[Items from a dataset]
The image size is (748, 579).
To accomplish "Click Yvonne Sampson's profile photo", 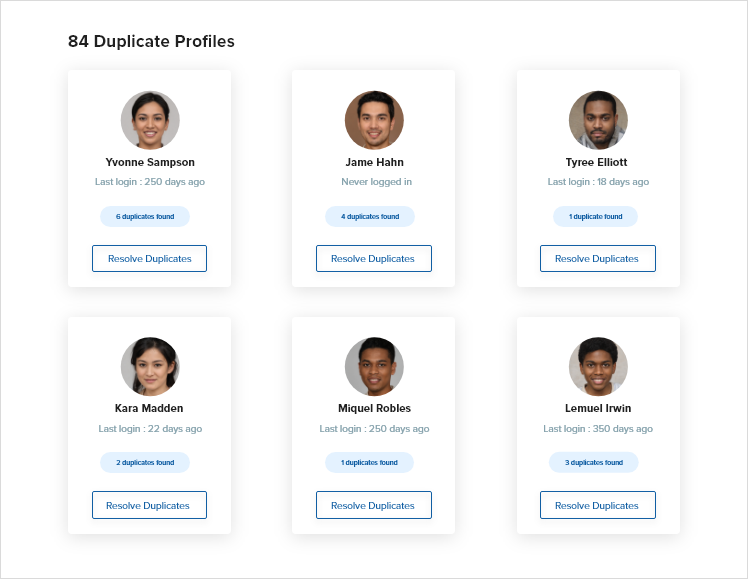I will [x=150, y=120].
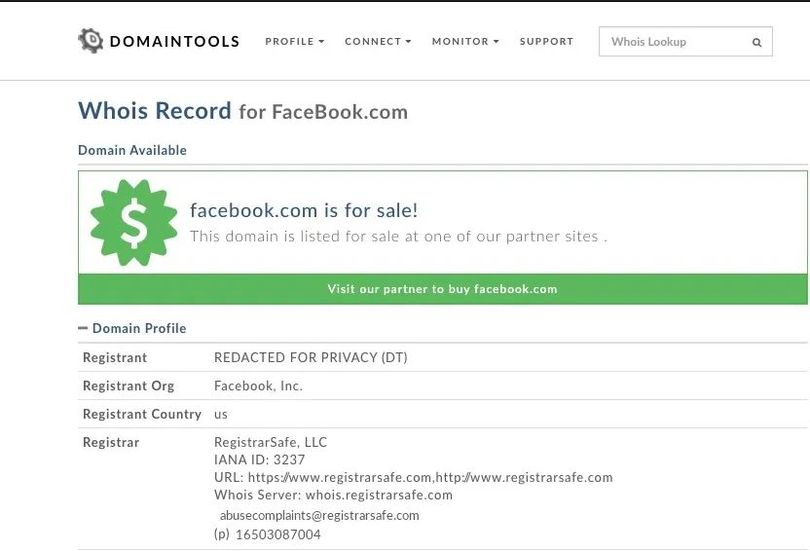Click Visit our partner to buy facebook.com
810x551 pixels.
[443, 289]
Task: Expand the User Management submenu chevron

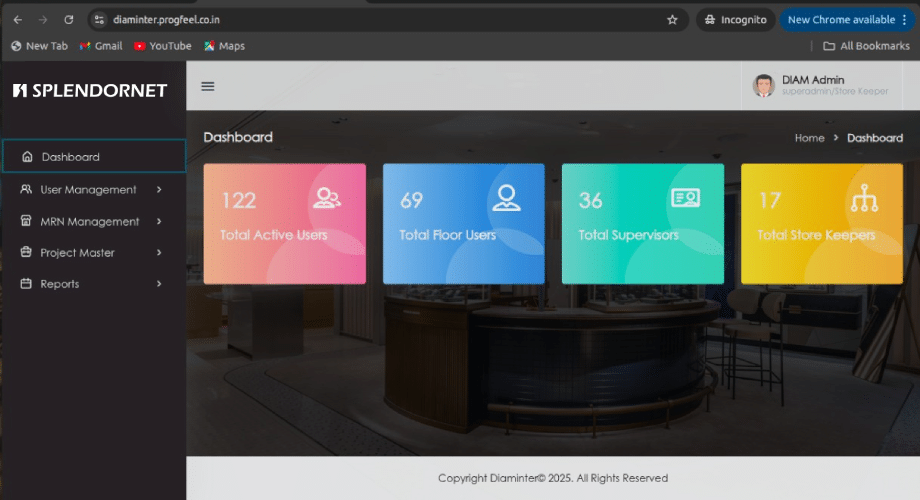Action: pyautogui.click(x=159, y=190)
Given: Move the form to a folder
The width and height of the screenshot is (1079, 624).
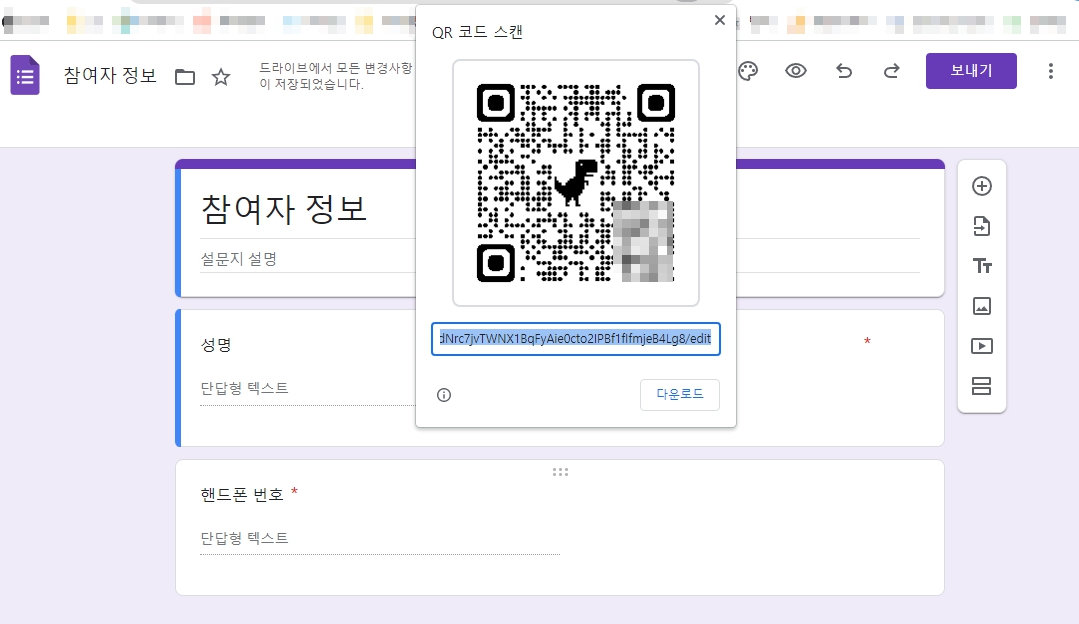Looking at the screenshot, I should click(185, 75).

Task brief
Only the lines from the one holding "Task: Expand the" through the end of the data are to be printed, exactly as they stand and with no pictures.

Result of the exercise
Task: Expand the User Management submenu chevron

Action: pyautogui.click(x=159, y=190)
Given: Move the form to a folder
The width and height of the screenshot is (1079, 624).
Looking at the screenshot, I should click(185, 75).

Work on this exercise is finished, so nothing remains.